(RECORD EXCERPTS Opens)

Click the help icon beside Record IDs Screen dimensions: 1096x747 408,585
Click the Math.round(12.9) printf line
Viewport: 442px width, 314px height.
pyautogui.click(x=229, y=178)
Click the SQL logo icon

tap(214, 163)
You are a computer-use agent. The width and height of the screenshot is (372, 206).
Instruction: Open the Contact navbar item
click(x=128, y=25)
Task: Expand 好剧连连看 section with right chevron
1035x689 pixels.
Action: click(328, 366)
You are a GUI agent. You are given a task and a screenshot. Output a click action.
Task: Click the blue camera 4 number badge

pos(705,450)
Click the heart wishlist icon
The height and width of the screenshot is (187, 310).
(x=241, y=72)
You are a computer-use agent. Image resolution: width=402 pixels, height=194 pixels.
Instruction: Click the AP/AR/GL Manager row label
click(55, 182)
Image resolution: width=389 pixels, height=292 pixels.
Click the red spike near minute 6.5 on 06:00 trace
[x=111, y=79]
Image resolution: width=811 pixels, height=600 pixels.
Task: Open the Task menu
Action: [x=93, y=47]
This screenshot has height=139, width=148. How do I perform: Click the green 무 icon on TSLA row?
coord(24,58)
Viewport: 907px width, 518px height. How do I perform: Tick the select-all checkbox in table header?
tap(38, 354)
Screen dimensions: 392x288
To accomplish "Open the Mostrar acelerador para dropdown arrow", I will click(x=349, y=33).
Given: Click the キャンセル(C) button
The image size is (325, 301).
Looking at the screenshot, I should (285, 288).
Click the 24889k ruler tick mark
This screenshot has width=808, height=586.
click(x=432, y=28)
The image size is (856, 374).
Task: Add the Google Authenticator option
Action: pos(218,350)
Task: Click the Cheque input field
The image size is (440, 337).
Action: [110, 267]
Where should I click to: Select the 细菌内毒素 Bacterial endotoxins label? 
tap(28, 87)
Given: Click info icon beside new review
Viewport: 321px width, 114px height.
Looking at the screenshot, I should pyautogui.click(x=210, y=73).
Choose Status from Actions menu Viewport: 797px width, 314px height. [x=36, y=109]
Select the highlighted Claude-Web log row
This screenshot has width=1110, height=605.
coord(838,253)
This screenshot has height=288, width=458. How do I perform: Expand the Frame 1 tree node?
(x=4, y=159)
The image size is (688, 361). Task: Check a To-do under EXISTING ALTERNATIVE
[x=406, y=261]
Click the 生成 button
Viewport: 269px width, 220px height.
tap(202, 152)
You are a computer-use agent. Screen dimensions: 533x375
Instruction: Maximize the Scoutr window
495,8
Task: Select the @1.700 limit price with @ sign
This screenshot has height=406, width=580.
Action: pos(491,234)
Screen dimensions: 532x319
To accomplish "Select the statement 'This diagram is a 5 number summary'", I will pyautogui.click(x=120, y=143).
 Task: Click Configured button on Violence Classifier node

(RECORD EXCERPTS Closes)

PROBLEM DETAILS — Could you give the records above again, exactly and in full?

EXERCISE ANSWER —
Click the help icon beside Record IDs Screen dimensions: 1096x747 408,585
Click the Math.round(12.9) printf line
Viewport: 442px width, 314px height.
pyautogui.click(x=229, y=178)
Click the SQL logo icon

tap(214, 163)
You are a computer-use agent. The width and height of the screenshot is (372, 206).
Instruction: Open the Contact navbar item
click(x=128, y=25)
Task: Expand 好剧连连看 section with right chevron
1035x689 pixels.
Action: click(328, 366)
You are a GUI agent. You are given a task and a screenshot. Output a click action.
Task: Click the blue camera 4 number badge

pos(705,450)
Click the heart wishlist icon
The height and width of the screenshot is (187, 310).
(x=241, y=72)
You are a computer-use agent. Image resolution: width=402 pixels, height=194 pixels.
Instruction: Click the AP/AR/GL Manager row label
click(55, 182)
Image resolution: width=389 pixels, height=292 pixels.
Click the red spike near minute 6.5 on 06:00 trace
[x=111, y=79]
Image resolution: width=811 pixels, height=600 pixels.
Task: Open the Task menu
Action: [x=93, y=47]
This screenshot has height=139, width=148. How do I perform: Click the green 무 icon on TSLA row?
coord(24,58)
Viewport: 907px width, 518px height. How do I perform: Tick the select-all checkbox in table header?
tap(38, 354)
Screen dimensions: 392x288
To accomplish "Open the Mostrar acelerador para dropdown arrow", I will click(x=349, y=33).
Given: Click the キャンセル(C) button
The image size is (325, 301).
Looking at the screenshot, I should (285, 288).
Click the 24889k ruler tick mark
This screenshot has width=808, height=586.
click(x=432, y=28)
The image size is (856, 374).
Task: Add the Google Authenticator option
Action: pos(218,350)
Task: Click the Cheque input field
The image size is (440, 337).
Action: [110, 267]
Where should I click to: Select the 细菌内毒素 Bacterial endotoxins label? 
tap(28, 87)
Given: Click info icon beside new review
Viewport: 321px width, 114px height.
Looking at the screenshot, I should pyautogui.click(x=210, y=73).
Choose Status from Actions menu Viewport: 797px width, 314px height. [x=36, y=109]
Select the highlighted Claude-Web log row
This screenshot has width=1110, height=605.
coord(838,253)
This screenshot has height=288, width=458. How do I perform: Expand the Frame 1 tree node?
(x=4, y=159)
The image size is (688, 361). Task: Check a To-do under EXISTING ALTERNATIVE
[x=406, y=261]
Click the 生成 button
Viewport: 269px width, 220px height.
tap(202, 152)
You are a computer-use agent. Screen dimensions: 533x375
Instruction: Maximize the Scoutr window
495,8
Task: Select the @1.700 limit price with @ sign
This screenshot has height=406, width=580.
Action: pos(491,234)
Screen dimensions: 532x319
To accomplish "Select the statement 'This diagram is a 5 number summary'", I will pyautogui.click(x=120, y=143).
 Task: Click Configured button on Violence Classifier node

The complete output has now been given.